Meyers, one of two Franklin County soldiers still listed as missing in action in Korea, disappeared Dec. 1, 1950, according to military records.

A boyhood friend serving in the same unit, Jack Mummert of Maugansville, said recently he last saw Meyers grabbing his rifle from a truck as Chinese troops ambushed their column in North Korea.


All the men in the picture, which the caption said came from "enemy sources," were from Pennsylvania. Two are listed as having died, Cpl. Joe W. Howard of Philadelphia on Feb. 18, 1951, and Wallace A. Miller of Pittsburgh a day later, O'Brien said. That information came from reports compiled from interviews of repatriated POWs, he said.

O'Brien said only three of the men are known to have returned alive: Staff Sgt. Philip Aaronson of Harrisburg, Pvt. William Baker of Bucks County and Lorn Hemphill of Philadelphia. He said Aaronson, a B-29 gunner, is alive but very ill.

The photo caption identified the men, but O'Brien said one name did not turn up on any list, perhaps because it was misspelled. "That happened often" with names supplied by Korean soldiers, he said.

Another man, Pfc. James L. Hill of Philadelphia, is, like Meyers, listed as MIA, O'Brien said. Both were in the 2nd Division and both disappeared the same day. One former POW named Hill during post-war debriefings.

"Two witnesses would have assured him POW status," O'Brien said. There were no POW identifications of Meyers, however.

"The photo was surely taken at Camp 5," O'Brien said, noting all the verified names were held there.

"This was one of the worst of the camps during the first year," O'Brien said. The death rate averaged 10 to 12 men a day before the Chinese took over the camp in April 1951. The rate dropped to one a day afterward, he said.

More than 8,000 Americans are listed as "bodies not recovered" from the Korean War. That includes those who were missing in action, presumed killed in action or died in captivity, O'Brien said.

"If Meyers appeared in the photo with these other men, why didn't they report him when they returned?" O'Brien asked.
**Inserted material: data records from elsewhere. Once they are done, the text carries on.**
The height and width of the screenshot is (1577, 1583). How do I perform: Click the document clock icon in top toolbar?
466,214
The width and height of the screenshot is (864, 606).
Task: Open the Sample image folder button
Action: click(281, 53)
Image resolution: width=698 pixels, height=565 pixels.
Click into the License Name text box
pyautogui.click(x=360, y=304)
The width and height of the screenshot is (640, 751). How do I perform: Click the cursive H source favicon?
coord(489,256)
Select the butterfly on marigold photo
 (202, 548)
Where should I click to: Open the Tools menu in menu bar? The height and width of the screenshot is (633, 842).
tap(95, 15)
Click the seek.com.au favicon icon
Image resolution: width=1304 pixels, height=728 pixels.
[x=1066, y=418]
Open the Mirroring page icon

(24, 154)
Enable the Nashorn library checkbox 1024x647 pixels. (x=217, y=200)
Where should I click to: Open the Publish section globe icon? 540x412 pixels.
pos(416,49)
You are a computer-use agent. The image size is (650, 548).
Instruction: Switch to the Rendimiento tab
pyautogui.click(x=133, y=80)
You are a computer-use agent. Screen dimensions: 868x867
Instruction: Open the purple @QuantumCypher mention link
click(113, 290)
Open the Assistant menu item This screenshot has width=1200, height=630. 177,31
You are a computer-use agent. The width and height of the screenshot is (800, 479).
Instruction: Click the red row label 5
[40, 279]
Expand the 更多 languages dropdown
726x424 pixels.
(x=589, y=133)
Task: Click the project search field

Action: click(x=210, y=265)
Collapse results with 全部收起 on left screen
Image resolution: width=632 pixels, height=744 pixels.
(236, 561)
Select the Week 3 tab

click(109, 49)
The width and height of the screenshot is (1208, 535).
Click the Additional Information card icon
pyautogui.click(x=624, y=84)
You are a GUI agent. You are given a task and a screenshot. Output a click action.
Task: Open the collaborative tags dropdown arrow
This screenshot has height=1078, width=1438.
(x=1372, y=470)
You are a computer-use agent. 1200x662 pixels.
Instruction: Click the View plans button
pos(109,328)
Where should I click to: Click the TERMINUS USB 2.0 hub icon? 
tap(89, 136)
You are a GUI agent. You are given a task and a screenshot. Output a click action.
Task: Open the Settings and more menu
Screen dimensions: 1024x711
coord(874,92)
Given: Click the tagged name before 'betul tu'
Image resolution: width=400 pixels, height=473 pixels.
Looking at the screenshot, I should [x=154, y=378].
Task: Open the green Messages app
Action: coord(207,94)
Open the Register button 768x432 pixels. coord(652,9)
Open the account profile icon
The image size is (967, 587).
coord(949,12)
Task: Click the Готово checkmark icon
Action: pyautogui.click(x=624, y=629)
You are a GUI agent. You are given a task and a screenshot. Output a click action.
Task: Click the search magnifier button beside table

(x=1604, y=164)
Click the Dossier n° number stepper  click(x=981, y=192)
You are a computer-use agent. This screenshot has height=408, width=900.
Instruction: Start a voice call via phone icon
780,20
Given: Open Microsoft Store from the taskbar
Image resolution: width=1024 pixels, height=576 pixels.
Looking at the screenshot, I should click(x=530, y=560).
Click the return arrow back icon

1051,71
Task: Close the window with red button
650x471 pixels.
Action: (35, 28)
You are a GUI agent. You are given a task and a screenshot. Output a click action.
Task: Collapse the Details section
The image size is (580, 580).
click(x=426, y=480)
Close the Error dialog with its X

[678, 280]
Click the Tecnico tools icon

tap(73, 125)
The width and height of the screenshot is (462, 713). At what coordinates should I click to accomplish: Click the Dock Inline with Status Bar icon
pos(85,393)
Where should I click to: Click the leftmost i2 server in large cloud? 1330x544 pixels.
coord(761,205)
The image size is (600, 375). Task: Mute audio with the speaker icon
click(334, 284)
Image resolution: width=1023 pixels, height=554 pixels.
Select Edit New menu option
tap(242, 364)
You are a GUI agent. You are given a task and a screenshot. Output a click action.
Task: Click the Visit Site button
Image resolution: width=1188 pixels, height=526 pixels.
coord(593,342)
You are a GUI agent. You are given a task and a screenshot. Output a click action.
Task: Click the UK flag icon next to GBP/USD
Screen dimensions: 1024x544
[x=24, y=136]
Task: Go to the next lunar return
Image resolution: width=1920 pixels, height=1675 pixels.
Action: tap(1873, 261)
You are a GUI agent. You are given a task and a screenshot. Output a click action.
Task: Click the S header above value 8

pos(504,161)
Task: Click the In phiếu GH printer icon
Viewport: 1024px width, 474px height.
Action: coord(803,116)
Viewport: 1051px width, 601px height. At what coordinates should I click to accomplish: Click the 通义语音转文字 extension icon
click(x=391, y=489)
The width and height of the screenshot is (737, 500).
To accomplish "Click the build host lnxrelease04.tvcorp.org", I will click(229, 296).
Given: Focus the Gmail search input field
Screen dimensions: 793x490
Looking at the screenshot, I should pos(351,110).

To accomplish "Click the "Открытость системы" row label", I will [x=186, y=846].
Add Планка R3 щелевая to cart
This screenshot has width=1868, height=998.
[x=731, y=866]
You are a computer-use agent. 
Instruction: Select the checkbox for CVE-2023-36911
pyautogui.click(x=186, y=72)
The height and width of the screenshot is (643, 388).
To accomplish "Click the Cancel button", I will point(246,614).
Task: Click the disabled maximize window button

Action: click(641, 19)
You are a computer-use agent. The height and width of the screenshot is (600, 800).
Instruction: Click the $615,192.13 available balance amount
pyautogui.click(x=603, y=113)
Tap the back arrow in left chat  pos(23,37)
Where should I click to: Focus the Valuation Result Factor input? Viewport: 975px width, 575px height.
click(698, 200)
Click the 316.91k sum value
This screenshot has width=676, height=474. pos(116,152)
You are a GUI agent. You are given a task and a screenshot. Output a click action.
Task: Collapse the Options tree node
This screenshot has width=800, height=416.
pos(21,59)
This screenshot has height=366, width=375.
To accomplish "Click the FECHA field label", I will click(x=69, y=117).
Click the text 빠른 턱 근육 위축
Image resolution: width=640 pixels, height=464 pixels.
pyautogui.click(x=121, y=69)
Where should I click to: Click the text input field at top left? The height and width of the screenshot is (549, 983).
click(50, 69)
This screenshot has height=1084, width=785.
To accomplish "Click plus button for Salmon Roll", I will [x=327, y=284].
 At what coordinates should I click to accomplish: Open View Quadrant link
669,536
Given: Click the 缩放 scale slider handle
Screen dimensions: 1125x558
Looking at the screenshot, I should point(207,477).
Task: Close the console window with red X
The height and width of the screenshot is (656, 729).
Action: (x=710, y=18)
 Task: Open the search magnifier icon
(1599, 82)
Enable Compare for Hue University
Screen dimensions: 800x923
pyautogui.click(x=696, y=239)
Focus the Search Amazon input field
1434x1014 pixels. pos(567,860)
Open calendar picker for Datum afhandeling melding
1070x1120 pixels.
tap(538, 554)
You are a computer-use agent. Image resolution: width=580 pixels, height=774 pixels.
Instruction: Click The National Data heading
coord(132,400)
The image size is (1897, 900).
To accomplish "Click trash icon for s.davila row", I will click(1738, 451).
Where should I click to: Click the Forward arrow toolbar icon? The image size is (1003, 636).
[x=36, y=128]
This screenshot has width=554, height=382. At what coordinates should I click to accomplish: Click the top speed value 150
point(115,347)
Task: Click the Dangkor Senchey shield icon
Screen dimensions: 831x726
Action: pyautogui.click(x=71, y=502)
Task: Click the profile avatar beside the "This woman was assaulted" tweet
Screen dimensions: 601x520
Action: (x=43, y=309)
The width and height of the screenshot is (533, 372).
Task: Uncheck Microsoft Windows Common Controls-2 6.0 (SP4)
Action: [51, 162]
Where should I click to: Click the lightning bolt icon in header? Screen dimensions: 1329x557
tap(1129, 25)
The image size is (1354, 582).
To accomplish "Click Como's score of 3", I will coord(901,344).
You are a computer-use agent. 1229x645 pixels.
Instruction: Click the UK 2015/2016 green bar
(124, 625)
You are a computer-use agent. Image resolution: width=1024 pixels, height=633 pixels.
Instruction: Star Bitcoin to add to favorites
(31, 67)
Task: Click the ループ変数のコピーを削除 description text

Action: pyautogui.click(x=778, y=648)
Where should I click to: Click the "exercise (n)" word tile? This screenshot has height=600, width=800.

He also wondered why the communists released a picture showing some men who were already dead.

North Korea is allowing limited excavations for remains of U.S. servicemen, but not at POW camp sites, O'Brien said.

Meyers' status as an MIA or POW came into question when the Department of Defense last month announced it was seeking DNA samples from relatives of two area soldiers for possible identification of remains.

Myers has three siblings in Franklin County: Shelva Moats and Richard Meyers, both of Mont Alto, Pa., and Shirley Suders of Waynesboro, Pa.

No close relatives of the other MIA, Pfc. Raymond L. Woodring, have been found. He is believed to have died in captivity on Nov. 2, 1950.